Hadronic Diffraction: Where do we Stand?

TL;DR

This paper reviews experimental data on hadronic diffraction, highlighting how diffractive processes can be understood through a QCD-based partonic picture involving low-x partons and rapidity gaps.

Contribution

It presents a unified framework for understanding both soft and hard diffraction using factorization and parton distribution functions within QCD.

Findings

Diffractive cross sections factorize into total cross section and gap formation probability.

Normalizing gap probability yields consistent cross sections for various diffraction types.

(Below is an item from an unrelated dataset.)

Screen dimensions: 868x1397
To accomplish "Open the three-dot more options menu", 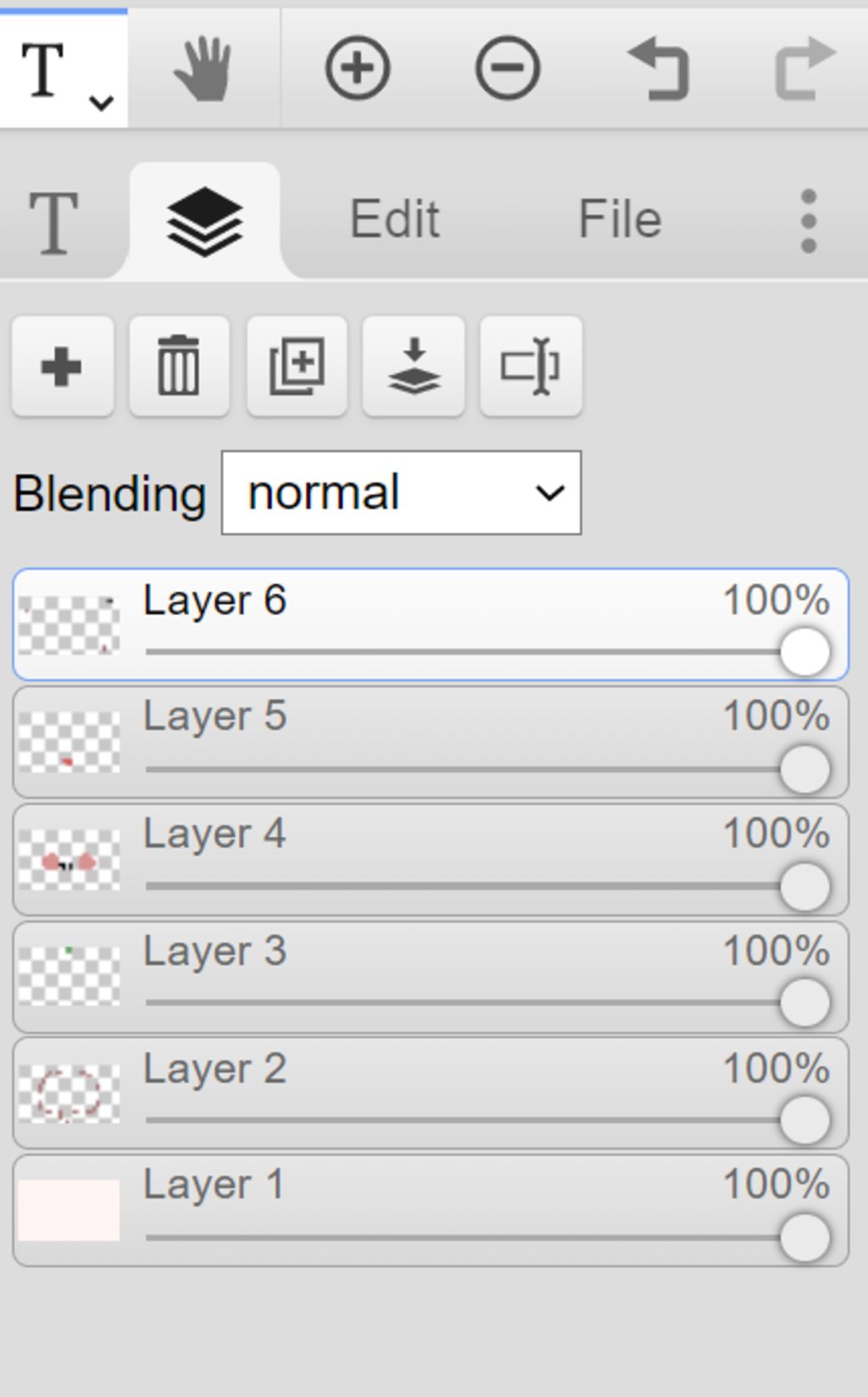I will [x=808, y=220].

Diffraction is mediated by low-x partons under color constraints.

Abstract

Experimental results on hadronic soft and hard diffractive processes are reviewed with emphasis on aspects of the data that point to the underlying QCD mechanism for diffraction. Diffractive differential cross sections are shown to be factorized into two terms, one representing the total cross section at the reduced energy, corresponding to the rapidity region(s) in which there is particle production, and another interpreted as the probability of formation of the rapidity gap(s) characterizing diffraction. By (re)normalizing the term of gap formation probability to unity, cross sections for single, central, and multiple rapidity gap soft diffraction, as well as structure functions for hard diffraction processes, are obtained from the underlying inclusive parton distribution functions. A unified partonic picture emerges, in which diffraction appears to be mediated by the exchange of low-x partons subject to color constraints.